DRI’s 2002 Peter B. Wagner Memorial Award goes to University of Washington Ph. D. student
The Desert Research Institute has awarded the 2002 Peter B. Wagner Memorial Award for Women in the
Atmospheric Sciences to Roberta Quadrelli, a Ph.D. candidate in atmospheric science at the University at
Washington in Seattle.
The $1,000 annual award was established in 1998 by former Nevada Lt. Gov. Sue Wagner in memory of her
husband, Peter, a DRI scientist who died in the 1980 crash of a DRI research aircraft. The purpose of the
national award is to encourage women graduate students in the atmospheric sciences.

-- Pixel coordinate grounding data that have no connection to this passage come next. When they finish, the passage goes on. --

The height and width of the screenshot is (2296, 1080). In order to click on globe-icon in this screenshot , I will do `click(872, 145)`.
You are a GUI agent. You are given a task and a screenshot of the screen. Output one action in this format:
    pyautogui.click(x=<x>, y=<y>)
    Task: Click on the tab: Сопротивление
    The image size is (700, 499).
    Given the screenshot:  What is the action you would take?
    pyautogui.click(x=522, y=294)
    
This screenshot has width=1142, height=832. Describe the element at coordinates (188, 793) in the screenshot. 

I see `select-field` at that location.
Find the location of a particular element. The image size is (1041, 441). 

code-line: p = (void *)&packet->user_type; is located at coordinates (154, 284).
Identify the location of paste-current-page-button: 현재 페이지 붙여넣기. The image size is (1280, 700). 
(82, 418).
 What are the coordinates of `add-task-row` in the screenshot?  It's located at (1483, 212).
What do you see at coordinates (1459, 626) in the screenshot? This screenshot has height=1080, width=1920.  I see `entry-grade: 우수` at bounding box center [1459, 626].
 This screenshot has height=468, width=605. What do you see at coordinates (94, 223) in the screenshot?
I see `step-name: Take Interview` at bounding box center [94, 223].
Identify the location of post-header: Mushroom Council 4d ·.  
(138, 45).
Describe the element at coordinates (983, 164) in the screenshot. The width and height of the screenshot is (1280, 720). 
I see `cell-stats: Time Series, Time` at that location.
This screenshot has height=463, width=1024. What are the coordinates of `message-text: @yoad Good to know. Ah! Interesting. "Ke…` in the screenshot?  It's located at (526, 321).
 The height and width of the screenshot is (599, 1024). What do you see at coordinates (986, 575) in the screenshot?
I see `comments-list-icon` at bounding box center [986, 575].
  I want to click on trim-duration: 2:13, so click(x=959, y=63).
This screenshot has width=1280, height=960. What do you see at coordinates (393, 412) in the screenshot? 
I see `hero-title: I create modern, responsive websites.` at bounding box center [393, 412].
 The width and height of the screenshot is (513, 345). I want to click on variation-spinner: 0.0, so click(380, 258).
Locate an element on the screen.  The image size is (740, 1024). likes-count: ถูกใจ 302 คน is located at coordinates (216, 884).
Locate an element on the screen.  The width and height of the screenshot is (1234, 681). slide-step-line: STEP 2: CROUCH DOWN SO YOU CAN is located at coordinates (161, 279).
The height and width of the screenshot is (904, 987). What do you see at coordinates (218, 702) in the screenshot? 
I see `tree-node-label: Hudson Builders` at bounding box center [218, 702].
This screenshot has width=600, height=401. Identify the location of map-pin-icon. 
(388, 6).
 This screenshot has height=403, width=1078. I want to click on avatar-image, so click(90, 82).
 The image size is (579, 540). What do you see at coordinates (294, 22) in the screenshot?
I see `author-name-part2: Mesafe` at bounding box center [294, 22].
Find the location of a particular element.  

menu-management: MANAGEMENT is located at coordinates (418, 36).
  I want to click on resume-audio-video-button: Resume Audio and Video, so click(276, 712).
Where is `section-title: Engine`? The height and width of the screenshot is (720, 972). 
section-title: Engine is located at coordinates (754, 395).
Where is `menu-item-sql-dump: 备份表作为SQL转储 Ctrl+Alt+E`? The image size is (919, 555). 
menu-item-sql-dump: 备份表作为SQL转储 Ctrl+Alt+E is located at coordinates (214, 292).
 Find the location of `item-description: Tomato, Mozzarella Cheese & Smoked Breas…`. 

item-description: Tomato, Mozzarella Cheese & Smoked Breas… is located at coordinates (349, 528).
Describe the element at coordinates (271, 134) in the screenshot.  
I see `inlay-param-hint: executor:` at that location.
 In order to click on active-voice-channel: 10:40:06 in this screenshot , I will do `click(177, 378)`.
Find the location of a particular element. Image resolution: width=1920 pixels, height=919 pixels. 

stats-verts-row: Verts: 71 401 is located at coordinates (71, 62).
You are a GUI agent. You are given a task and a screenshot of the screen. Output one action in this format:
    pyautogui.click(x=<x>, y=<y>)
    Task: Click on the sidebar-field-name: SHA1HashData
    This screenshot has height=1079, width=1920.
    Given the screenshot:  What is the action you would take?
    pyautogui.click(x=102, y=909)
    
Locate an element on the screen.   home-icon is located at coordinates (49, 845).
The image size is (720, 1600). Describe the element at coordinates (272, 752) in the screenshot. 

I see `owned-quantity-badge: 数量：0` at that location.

Ms. Quadrelli’s research topic concerned the interaction of the tropical Pacific Ocean’s El Nino
phenomenon--which periodically influences weather over many areas of the world during cycles spanning
several years, and the winter storm-inducing cycles that develop in northern polar latitudes and create
repetitive storm cycles called Arctic oscillations in northern mid-latitudes. These oscillations shift
the most intense storm activity to different regions of the northern hemisphere, often several times
during a winter season.
Quadrelli's analysis found that during warm El Nino events, when ocean temperatures rise off the coast of
California, the Arctic oscillation tends to influence northern hemisphere winters more strongly,
particularly in Siberia. She said, however, that the variability of northern winter storm patterns is
heavily influenced in either cold or warm El Nino events. She found that the prevailing pressure
systems over the Pacific and Atlantic oceans tended to be the same during the cold phase of an El Nino
cycle.
Applicants for the Wagner Award must be pursuing a Masters or Ph.D. in a program of atmospheric sciences
or a related field and must submit a paper based on original research directly related to the
identification, clarification, and/or resolution of an atmospheric or climatic problem.
A nonprofit, statewide division of the University and Community College System of Nevada, DRI pursues a
full-time program of basic and applied environmental research on a local, national, and international
scale. Nearly 500 full- and part-time scientists, technicians, and support staff conduct some 150
research projects at DRI annually. More than 85 percent of DRI's annual $33 million operating budget
consists of research grants and contracts obtained by its scientists. The balance is received from the
state of Nevada for administrative costs.